RESULTADOS E DISCUSSÃO
O estudo de VWI é uma ferramenta promissora para detectar o envolvimento vascular na meningite tubérculos e vários mecanismos participam do desenvolvimento da vasculite tuberculosa. Os vasos que atravessam os exsudatos podem ser obstruídos por vasoespasmo, compressão ou estrangulamento por exsudatos em organização. A infiltração na parede do vaso pode causar panarterite, levando à trombose – os vasos pequenos são mais suscetíveis a desenvolver panarterite, enquanto os vasos maiores comumente desenvolvem periarterite. A hidrocefalia também pode causar compressão dos vasos levando a infartos. Além disso, o estágio avançado de meningite tuberculosa (estágio III) pode induzir um estado pró-trombótico que pode causar trombose vascular. E por último, a vasculite também pode ocorrer secundária à deposição de complexos imunes de proteína tubercular na parede do vaso na ausência de meningite tubercular.
- Dos 101 casos de meningite tuberculosa, 49 casos (48,5%) apresentaram infartos e 67 casos (66,3%) apresentaram impregnação da parede vascular.
- Houve associação significativa entre a presença de meningite tuberculosa e impregnação da parede vascular.

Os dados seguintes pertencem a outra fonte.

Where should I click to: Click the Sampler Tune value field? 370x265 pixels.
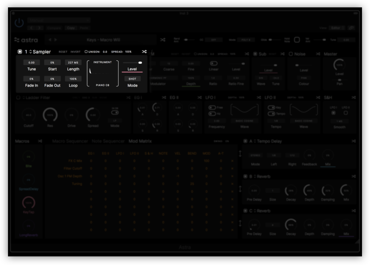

- Houve maior acometimento dos segmentos proximais (A1, M1 e P1) em relação aos segmentos mais distais (A2, M2 e P2).
- A gravidade do envolvimento vascular apresentou correlação com a gravidade do estágio da doença. No estágio avançado da doença, foi observado envolvimento vascular multiterritorial mais grave.
- Houve associação significativa entre a impregnação da parede vascular e a presença de infartos. O acometimento de artérias individuais foi associado à presença de infartos nos seus territórios, o que implica que a presença de impregnação parietal de uma determinada artéria pode predizer o desenvolvimento de infarto em seu território. Assim, a identificação de impregnação parietal em casos que ainda sem complicações vasculares, como infarto, pode influenciar na conduta, considerando-se o tratamento precoce para prevenir o desenvolvimento dessas complicações.
- Não houve associação significativa entre o padrão de impregnação pelo gadolínio na parede vascular no VWI e a presença de infartos. Foram identificadas impregnações parietais lisas e nodulares pelo gadolínio. A impregnação nodular pode estar associada à formação de granuloma nas paredes dos vasos secundário à inoculação direta de bacilos ou devido à angiite proliferativa granulomatosa, enquanto a inflamação difusa da parede do vaso pode causar impregnação lisa.
- Não houve associação significativa entre estenose no VWI e a presença de infartos, implicando que a presença de estenose não representa um pré-requisito para o desenvolvimento de infartos. A presença de alterações inflamatórias na parede arterial na ausência de estenose pode ser suficiente para o desenvolvimento de infartos.
O estudo de VWI apresentou sensibilidade mais elevada (95,92%) do que o estudo TOF (ARM), implicando que o TOF normal não exclui o desenvolvimento de complicações vasculares, pois muitos casos não mostram estenose ou irregularidade luminal aparente no TOF, mas mostram impregnação parietal secundária à inflamação mural já presente. No entanto, o TOF apresentou maior especificidade (86,5%) para detectar envolvimento vascular em comparação com o VWI.
CONCLUSÃO
O estudo de VWI pode desempenhar um papel muito importante na detecção do envolvimento vascular na meningite tuberculosa e pode ajudar a compreender melhor sua fisiopatologia, repercutindo no melhor manejo do paciente. Existe uma correlação significativa entre a impregnação da parede do vaso e a presença de infartos. O VWI tem maior sensibilidade para detectar envolvimento vascular em comparação com o estudo TOF. Assim, a incorporação de imagens da parede do vaso na ressonância magnética de rotina pode ser uma ferramenta importante para a detecção precoce e gerenciamento de complicações cerebrovasculares e contribuir para um melhor prognóstico da doença.